[PHOTO: Sarah Stier]

Hannah Green is the fifth-ranked player in the world and last won a month ago at the JM Eagle Championship. A month before that, she remembers playing with Nelly Korda at the Fir Hills Se Ri Pak Championship in Los Angeles and thinking over the first two days that the world No.1 looked almost mortal. A 72 on Thursday, a 67 on Friday, and though she was in the mix, nothing about it seemed spectacular. Which, she said at the US Women’s Open on Wednesday, might have been the most jaw-dropping part.

“I don’t really know if she was in contention,” Green said. “She didn’t make it look like she was a robot. She was hitting some shots that we all hit every once in a while, but she was just making up-and-downs and not making too big of numbers. So she made it look really easy but not also like she played really well, which is the scarier thing.”

You already know the postscript: Korda, as she does so often, won that event.

At Lancaster Country Club, in the run-up to this week’s US Women’s Open, we’re running out of superlatives for Nelly Korda’s historic run thus far in 2024. She has won an astounding six of her past seven starts, including her second major at the Chevron Championship, and – aside from Lexi Thompson’s surprise retirement announcement – has soaked up the lion’s share of attention all week, even if that’s not always her fervent wish. When it comes to her competitors, the press conferences have been reminiscent of Tiger’s prime, when other players were often asked more about him than themselves, and here at Golf Digest we’re just as guilty of pursuing that line – it’s hard not to, when someone is this good.

Photo: Elsa

A year ago, Rose Zhang might have been the most hyped player in the women’s game, and she’s already won twice on the LPGA, including at this month’s Cognizant Founders Cup, where she became the only other player to win a tournament with Nelly Korda in the field since mid-January. Even with that success, she remains astounded by Korda’s run.

“I don’t know how to explain it or how to phrase it right,” she began, “but what Nelly is doing is not something that anyone can do, and history tells itself. It’s so hard to win one tournament out here… being able to really grind mentally, physically, having the game and having that trust in yourself and other people around you that supported you, getting to that point and winning is already so difficult, and for her to do it, oh, my gosh, six times, it’s honestly almost unheard of. I’m witnessing some crazy history… she’s almost looking unfazed, and I think because she’s so solidified in her prep work, she’s so solidified with the people around her, and she loves the game.”

Brooke Henderson echoed Green’s thoughts, saving her highest regard for how well Korda has finished even the closest events.

“I feel like I’ve been very close all year,” she said, “and she’s been able to turn it over on all these weeks. She hasn’t necessarily been out front at the start of the week on all those victories.
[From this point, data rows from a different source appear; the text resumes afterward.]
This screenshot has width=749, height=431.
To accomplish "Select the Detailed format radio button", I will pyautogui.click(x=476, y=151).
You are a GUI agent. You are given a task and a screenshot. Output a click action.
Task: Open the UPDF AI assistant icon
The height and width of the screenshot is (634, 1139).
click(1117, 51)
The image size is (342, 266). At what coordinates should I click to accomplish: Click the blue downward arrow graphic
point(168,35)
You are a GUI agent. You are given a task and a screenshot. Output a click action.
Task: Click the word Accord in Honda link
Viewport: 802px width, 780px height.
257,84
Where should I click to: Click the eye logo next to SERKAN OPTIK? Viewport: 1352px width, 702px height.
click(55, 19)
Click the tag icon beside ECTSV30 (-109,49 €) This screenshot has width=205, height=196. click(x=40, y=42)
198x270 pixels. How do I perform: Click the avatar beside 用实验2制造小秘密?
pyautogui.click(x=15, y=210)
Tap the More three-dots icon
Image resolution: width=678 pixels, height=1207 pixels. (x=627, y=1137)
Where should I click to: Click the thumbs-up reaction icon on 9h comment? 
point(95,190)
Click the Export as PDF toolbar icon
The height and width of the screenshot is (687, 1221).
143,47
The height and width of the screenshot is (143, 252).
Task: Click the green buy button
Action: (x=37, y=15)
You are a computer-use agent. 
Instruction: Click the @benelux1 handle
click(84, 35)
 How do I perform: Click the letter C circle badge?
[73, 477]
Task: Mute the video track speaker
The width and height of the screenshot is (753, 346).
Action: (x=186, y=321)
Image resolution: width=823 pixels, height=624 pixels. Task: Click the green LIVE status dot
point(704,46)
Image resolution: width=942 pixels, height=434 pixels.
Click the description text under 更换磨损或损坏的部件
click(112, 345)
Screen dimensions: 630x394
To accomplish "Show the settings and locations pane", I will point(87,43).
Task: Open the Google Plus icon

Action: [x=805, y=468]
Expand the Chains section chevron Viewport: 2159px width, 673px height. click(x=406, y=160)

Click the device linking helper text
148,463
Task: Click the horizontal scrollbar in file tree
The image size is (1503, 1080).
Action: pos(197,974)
She just kind of found a way to get it done, which is really very impressive… it’s definitely something to look up to and try to learn from.”

Allisen Corpuz, the defending US Women’s Open champion, was not quite so outspoken on the matter, but her words were equally emphatic.

“Right now,” she said, “I think Nelly is just in a league of her own.”

Photo: Sam Greenwood

Even Lexi Thompson, who spoke mostly about her impending retirement, was not immune from the Nelly line of questioning. Nor was she reserved with her praise.

“It’s incredible,” she gushed. “I think we all know what Nelly was capable of before this stretch of events that she’s played in. She’s super talented. I think it just goes to show in all the tournaments she’s won this year and how well she’s played ever since turning professional. It’s amazing. It’s great for women’s golf, especially having an American golfer. But to see anybody have that stretch of golf is truly remarkable.”

Remarkable, amazing, inspiring, historic. Those are the words her fellow competitors reserve for Korda, and starting tonight (Australian time), she’ll have a chance to add a new chapter to her best year as a professional. And though every other player in the field will be dreaming of her own triumph, it’s clear that there’s something special about having a front row seat to history… even when that history comes at their expense.